Blackmark-it.com is the work of Oak Lawn couple Jamel and Natasha Williams, both 33, who financed the web startup on their own after they grew disappointed that so few offers from Groupon and LivingSocial featured black-owned companies. Jamel, a truck driver who manages the couple’s catering business, Covenant Café, and Natasha, a marketing consultant at The Nielsen Company, aim to keep the deals manageable for merchants, and to help strategize other ways the businesses can grow.

“We’re setting maximums (of deals) as low as 25 to 50 to make sure the merchants can meet the demand, and then we can revisit growth strategies,” Natasha Williams said. “For many minority-owned businesses, advertising feels like more risk than a gain.”
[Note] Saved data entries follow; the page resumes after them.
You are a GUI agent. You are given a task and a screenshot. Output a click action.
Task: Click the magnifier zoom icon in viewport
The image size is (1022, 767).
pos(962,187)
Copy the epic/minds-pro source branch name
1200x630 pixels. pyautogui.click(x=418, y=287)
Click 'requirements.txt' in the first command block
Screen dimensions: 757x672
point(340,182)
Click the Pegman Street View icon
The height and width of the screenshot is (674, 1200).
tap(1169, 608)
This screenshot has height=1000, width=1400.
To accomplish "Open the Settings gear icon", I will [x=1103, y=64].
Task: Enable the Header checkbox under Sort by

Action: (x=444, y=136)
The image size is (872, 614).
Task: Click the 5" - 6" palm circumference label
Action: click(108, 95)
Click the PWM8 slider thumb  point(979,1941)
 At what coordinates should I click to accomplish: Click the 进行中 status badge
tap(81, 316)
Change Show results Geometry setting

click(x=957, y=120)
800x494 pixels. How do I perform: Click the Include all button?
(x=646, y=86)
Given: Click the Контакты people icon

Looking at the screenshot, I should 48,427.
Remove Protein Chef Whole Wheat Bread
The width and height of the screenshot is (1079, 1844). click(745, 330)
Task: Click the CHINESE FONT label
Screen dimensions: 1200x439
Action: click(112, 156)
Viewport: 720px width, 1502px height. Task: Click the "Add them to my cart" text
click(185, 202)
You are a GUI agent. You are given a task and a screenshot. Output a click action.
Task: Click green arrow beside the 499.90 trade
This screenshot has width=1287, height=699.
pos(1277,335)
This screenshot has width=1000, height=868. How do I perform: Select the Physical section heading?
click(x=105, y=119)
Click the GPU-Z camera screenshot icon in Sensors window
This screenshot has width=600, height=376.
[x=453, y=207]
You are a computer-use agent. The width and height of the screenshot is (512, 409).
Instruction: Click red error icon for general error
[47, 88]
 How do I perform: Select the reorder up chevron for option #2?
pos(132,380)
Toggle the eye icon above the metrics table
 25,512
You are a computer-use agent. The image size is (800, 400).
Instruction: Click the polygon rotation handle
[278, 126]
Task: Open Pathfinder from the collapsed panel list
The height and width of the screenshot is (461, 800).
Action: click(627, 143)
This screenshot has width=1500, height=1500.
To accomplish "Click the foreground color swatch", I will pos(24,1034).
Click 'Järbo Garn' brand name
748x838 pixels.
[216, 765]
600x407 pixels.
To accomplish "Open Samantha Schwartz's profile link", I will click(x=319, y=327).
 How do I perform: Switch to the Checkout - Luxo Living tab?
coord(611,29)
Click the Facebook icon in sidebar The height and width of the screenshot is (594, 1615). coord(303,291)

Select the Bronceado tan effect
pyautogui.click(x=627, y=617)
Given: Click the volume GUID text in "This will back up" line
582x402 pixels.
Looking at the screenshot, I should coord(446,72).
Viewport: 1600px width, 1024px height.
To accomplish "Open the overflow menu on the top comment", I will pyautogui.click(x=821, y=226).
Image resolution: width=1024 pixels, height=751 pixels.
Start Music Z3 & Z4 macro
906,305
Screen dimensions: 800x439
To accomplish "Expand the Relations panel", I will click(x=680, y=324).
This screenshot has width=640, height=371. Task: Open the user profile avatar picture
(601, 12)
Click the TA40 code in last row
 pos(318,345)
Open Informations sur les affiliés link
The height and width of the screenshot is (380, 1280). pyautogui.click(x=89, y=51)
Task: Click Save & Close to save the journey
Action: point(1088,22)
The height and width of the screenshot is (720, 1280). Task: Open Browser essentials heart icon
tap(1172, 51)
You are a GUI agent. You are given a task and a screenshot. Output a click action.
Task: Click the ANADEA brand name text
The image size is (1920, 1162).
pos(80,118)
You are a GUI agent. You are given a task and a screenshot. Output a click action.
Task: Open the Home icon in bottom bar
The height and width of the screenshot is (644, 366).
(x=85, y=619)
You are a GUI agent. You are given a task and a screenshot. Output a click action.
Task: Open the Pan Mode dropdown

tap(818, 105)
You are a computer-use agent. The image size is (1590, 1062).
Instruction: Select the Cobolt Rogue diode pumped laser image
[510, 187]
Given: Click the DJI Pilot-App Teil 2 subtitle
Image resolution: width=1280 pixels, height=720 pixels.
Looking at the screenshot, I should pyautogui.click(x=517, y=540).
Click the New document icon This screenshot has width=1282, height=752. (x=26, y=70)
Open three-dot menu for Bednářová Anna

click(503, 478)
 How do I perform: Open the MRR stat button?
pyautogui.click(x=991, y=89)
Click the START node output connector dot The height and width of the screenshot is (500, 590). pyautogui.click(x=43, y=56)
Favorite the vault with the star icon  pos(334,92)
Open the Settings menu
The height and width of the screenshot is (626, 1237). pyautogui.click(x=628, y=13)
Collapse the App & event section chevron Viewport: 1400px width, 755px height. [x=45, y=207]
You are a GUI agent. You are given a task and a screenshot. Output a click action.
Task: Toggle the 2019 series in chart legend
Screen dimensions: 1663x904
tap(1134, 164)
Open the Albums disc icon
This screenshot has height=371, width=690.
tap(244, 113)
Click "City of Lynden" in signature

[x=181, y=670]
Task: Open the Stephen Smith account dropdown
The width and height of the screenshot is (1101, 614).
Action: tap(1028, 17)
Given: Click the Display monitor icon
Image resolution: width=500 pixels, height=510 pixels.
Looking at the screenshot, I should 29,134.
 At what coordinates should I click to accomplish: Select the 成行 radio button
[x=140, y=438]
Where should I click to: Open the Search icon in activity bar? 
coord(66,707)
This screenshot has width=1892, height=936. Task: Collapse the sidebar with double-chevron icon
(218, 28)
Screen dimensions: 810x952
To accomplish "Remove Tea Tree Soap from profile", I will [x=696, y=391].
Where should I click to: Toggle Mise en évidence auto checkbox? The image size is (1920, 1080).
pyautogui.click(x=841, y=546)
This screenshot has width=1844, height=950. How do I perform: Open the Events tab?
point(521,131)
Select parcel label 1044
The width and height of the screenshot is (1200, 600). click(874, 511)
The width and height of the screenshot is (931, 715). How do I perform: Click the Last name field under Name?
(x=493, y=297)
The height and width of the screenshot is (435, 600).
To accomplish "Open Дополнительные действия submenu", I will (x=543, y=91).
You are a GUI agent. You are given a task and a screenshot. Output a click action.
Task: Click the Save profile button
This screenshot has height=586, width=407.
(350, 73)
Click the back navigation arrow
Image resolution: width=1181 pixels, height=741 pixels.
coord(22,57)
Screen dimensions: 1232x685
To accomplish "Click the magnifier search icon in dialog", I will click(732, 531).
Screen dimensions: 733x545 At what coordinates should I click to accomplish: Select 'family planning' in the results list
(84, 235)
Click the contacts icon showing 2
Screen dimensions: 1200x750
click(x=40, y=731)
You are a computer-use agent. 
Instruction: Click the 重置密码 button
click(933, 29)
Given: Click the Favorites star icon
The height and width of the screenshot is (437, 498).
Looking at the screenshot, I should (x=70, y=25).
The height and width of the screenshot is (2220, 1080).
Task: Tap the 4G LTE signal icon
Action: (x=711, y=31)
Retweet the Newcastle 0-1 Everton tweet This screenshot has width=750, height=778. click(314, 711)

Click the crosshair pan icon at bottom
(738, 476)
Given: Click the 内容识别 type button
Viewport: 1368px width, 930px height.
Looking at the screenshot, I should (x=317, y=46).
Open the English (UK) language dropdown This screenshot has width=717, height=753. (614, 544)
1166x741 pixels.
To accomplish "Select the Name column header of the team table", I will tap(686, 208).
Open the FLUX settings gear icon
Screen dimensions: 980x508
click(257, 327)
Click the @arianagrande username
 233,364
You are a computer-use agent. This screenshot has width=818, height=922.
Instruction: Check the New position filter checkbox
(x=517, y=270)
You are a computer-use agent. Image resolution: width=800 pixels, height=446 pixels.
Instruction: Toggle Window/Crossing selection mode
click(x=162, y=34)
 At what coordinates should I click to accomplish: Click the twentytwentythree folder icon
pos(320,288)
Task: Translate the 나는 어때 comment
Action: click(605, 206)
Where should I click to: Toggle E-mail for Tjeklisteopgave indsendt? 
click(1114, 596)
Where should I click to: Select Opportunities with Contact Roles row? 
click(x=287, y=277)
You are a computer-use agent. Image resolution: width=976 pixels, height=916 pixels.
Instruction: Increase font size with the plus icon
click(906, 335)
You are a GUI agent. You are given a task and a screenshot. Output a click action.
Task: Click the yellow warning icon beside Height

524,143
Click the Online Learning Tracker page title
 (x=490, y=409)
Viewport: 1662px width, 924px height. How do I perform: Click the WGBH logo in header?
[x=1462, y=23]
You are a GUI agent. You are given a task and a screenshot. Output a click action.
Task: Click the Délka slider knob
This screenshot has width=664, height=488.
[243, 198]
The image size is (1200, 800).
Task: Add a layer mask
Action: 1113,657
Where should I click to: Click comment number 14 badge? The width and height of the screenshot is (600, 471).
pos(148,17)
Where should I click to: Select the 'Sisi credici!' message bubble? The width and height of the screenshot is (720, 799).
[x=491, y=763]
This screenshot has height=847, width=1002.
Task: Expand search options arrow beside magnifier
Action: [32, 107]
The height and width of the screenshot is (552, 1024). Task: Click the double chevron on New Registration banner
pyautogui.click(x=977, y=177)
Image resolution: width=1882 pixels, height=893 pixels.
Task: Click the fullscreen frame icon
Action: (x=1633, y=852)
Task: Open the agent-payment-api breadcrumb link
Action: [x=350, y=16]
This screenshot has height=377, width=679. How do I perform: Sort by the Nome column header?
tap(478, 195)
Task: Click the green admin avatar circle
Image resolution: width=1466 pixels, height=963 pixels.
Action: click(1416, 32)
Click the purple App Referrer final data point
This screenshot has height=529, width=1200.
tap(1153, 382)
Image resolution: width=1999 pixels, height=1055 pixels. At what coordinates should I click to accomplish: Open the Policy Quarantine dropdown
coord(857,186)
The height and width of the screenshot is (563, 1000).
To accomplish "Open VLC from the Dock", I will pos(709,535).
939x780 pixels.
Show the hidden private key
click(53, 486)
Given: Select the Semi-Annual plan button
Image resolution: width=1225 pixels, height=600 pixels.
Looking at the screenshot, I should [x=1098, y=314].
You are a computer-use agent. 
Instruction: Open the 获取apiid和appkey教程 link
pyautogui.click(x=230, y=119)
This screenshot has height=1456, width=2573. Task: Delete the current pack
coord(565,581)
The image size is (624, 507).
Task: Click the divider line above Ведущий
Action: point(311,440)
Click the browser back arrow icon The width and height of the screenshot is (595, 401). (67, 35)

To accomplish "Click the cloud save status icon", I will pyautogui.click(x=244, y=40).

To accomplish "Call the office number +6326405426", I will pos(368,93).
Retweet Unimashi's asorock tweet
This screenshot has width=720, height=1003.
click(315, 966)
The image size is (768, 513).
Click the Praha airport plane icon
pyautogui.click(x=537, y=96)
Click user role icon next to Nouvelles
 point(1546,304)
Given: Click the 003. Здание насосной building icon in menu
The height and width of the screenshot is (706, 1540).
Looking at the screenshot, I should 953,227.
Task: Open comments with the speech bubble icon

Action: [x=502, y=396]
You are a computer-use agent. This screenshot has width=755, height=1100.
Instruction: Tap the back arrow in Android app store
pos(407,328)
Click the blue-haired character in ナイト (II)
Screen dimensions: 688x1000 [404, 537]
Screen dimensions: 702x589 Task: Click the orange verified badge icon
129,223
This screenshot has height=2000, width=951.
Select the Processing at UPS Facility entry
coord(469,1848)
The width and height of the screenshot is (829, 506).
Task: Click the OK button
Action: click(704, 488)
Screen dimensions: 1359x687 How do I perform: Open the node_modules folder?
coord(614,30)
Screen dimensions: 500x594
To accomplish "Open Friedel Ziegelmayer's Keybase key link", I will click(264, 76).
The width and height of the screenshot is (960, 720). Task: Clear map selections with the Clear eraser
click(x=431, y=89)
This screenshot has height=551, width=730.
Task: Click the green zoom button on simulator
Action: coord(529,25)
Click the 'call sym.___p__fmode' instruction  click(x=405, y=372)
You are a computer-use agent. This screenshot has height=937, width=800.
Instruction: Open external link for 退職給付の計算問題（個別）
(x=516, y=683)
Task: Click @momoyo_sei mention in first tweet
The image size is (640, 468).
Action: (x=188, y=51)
Delandon Mason, 34, a jazz and classical-music trumpet player and friend and former college classmate of the Williames at Northern Illinois University, is recruiting subscribers and helping implement strategy. He is using the experience to inform his own entrepreneurial ambitions and to learn how to build a personal brand.

The Williamses are only too aware of the widely publicized missteps of daily deal giant Groupon, including the latest dispute in which a contractor-bidding company alleges that Groupon changed the terms of their deal after both parties had signed off on it.

The Williamses frequent their clients’ businesses and tweak discounts so the merchants maintain their profits.

They’re also cognizant of Groupon’s elaborate list of merchant-help tools, including a scheduler, a rewards program and location-based offers that alert consumers to deals at places near where they are standing and at times the merchant needs more customers.

Compared with most daily deal sites that take half of the cut, Blackmark-it.com takes 20 percent to 40 percent of the revenue from each deal, depending on the deal’s amount, the quantity sold and other factors.

To track each coupon as it is redeemed, merchants may log in to a Blackmark-it web portal; scan coupons set up with their preference of barcodes or QR codes to update the redemptions at checkout in real time, and keep up-to-date with spreadsheets that the Williamses create.

Blackmark-it also will offer for an extra fee a one-minute video commercial, which the merchants may use for their own marketing, Jamel Williams said.

Some analysts say the ability of smaller players to offer better terms poses a threat to the Groupons of the industry, while others say the market affords massive opportunities for all players.

Goldman Sachs analysts said in a note to investors, “While we believe Groupon taps primarily into the $500 billion (worldwide) advertising market, of which $100 billion is local advertising, with Groupon’s expansion into travel, goods and events, the total addressable market is well more than $10 trillion.”